Roundup: S. Korea freezes benchmark rate on concerns about U.S. protectionist moves
Xinhua,April 12, 2018 Adjust font size:
SEOUL, April 12 (Xinhua) -- South Korea's central bank froze its benchmark interest rate Thursday on rising concerns about the U.S. protectionist moves that can reduce global trade.
Bank of Korea (BOK) Governor Lee Ju-yeol and six other policy board members decided to leave the seven-day repurchase rate unchanged at 1.5 percent.
The bank raised the rate by 25 basis points in November last year to the current level, marking the first rate increase in almost six and a half years.

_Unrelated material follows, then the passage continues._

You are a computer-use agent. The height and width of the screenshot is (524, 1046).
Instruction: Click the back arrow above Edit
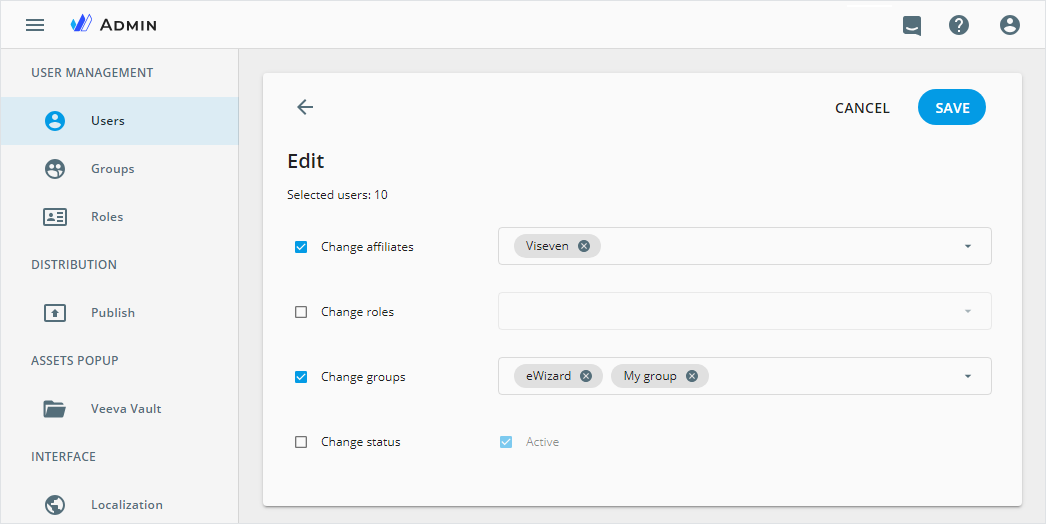(x=305, y=108)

The rate freeze was in line with market expectations. According to a Korea Financial Investment Association (KFIA) poll of 200 fixed-income experts, 89 percent predicted the rate on hold.
The BOK refrained from altering the policy rate on concerns that the U.S. protectionist moves could trigger a trade war and impact global trade.
Trade experts here saw little possibility for the current trade friction between China and the United States to become a real trade war, but the U.S. protectionist moves would shrink trade globally and hit hard the South Korean economy which depends on exports for about half of its GDP.
Governor Lee told a press conference after the rate-setting meeting that it was generally thought that trade dispute between China and the United States would not lead to an all-out trade war.
Lee, however, noted that the trade dispute was not expected to be resolved immediately.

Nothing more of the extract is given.